START Document segment
In other words, Neville Power is paid more for travel and expenses in one month than someone on the minimum wage earns in one year. Where the hell is he travelling in a pandemic anyway?
At $44,500 a month he could probably afford to personally finance a few gas wells.
It is time for the commission to come clean and detail exactly what discussions it has had with the gas industry.
At a time of unprecedented challenges requiring enormous government spending, Australia needs more oversight, not less.
As taxpayers' money walks out the door with little oversight or scrutiny, the need for an independent anti-corruption commission is greater than ever.
And let's face it, the Morrison government has a track record of spending freely - not where it's needed, but where it benefits the Coalition electorally.
You only have to look at the $100 million sports rorts saga, where grants were handpicked to help the Coalition win marginal and targeted seats, to see how it works.
The same behaviour was repeated with the $150 million women's sport grants, which had no guidelines and no tender process-not even an application form.
Australia Institute research reveals a similar shonky process is underway in the energy sector to back in more gas power; fortunately, the Auditor-General has agreed to investigate Mr Taylor's Underwriting New Generation program.
For the gas industry, which crippled our manufacturing sector and drove up electricity prices, the Morrison government is rolling out the red carpet and the taxpayer subsidies.
Die quietly in a corner is the general message to universities. Ditto the arts and entertainment industry.
If the Prime Minister hands out money to his friends and favoured industries while excluding those industries and people in need, it's a recipe for a prolonged recession.
END Document segment
* [Brief] Reproduce the passage of the commentary on government spending between "You only have" and "and entertainment industry.", inclusive, word for word.
START Listed records
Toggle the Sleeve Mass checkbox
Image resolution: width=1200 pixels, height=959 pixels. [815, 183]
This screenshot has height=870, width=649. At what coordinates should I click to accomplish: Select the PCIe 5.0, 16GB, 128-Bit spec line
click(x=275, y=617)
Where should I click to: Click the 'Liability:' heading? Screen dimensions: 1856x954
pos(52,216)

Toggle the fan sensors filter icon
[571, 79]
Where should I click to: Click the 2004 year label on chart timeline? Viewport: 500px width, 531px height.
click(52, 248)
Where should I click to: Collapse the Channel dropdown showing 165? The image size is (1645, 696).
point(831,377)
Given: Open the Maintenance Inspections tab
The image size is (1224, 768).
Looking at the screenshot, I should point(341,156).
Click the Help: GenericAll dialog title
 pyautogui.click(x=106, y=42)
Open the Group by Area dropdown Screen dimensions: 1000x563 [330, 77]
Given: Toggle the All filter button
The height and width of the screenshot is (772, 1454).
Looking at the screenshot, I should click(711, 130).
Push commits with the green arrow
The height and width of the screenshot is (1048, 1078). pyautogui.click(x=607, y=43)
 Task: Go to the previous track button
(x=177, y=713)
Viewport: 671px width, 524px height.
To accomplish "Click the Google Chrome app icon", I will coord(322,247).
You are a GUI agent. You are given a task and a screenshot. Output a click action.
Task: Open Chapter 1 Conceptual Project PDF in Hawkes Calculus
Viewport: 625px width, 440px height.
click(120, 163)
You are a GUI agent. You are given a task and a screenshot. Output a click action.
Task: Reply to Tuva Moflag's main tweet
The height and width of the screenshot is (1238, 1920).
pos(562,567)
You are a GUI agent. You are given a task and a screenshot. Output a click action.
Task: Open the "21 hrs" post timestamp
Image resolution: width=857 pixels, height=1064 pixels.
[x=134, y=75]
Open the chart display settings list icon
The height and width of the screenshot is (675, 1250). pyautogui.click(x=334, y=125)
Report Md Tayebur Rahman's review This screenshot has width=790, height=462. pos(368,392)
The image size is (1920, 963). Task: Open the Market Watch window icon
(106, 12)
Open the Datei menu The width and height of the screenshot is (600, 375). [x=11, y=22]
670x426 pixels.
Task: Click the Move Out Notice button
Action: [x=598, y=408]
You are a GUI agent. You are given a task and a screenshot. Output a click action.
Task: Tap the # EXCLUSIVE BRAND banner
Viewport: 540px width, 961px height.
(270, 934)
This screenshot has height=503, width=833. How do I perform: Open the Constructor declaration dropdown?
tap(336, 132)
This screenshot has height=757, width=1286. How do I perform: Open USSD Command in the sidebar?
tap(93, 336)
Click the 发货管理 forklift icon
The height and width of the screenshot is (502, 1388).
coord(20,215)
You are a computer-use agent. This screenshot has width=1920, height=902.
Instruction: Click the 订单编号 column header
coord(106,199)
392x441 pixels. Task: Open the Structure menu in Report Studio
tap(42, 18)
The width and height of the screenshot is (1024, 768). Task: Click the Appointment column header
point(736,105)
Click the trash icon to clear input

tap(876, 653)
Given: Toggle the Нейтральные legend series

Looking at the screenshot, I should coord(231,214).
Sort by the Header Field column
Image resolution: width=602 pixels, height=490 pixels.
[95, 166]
END Listed records
* [Your solution]
You only have to look at the $100 million sports rorts saga, where grants were handpicked to help the Coalition win marginal and targeted seats, to see how it works.
The same behaviour was repeated with the $150 million women's sport grants, which had no guidelines and no tender process-not even an application form.
Australia Institute research reveals a similar shonky process is underway in the energy sector to back in more gas power; fortunately, the Auditor-General has agreed to investigate Mr Taylor's Underwriting New Generation program.
For the gas industry, which crippled our manufacturing sector and drove up electricity prices, the Morrison government is rolling out the red carpet and the taxpayer subsidies.
Die quietly in a corner is the general message to universities. Ditto the arts and entertainment industry.